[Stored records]
◇ ◇ ◇ ◇ ◇ ◇ ◇

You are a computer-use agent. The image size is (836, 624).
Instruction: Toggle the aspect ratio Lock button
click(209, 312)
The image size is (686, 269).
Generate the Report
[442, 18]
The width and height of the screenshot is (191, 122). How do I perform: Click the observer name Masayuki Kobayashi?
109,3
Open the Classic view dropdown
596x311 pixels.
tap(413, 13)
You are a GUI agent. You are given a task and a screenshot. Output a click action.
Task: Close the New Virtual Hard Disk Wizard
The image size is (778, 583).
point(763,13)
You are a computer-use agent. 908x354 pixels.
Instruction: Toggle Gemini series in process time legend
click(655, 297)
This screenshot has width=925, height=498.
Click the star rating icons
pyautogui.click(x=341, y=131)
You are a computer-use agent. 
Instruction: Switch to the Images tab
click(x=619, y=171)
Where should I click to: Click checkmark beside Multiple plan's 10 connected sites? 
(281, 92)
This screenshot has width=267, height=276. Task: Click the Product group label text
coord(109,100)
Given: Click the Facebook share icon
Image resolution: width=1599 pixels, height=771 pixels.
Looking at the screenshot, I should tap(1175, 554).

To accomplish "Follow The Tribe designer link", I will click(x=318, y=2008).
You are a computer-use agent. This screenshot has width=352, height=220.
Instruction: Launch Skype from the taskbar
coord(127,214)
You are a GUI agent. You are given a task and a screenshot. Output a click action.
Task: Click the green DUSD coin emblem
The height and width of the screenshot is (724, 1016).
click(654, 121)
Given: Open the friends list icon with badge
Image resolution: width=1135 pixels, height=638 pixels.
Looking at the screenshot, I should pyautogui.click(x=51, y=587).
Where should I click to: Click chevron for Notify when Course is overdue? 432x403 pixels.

◇ ◇ ◇ ◇ ◇ ◇ ◇

> [PROMPT] Beginning at the line that holds "Given: Open the friends list icon with badge", reproduce each line of the records above down to and including the last one.

> [REPLY]
Given: Open the friends list icon with badge
Image resolution: width=1135 pixels, height=638 pixels.
Looking at the screenshot, I should pyautogui.click(x=51, y=587).
Where should I click to: Click chevron for Notify when Course is overdue? 432x403 pixels.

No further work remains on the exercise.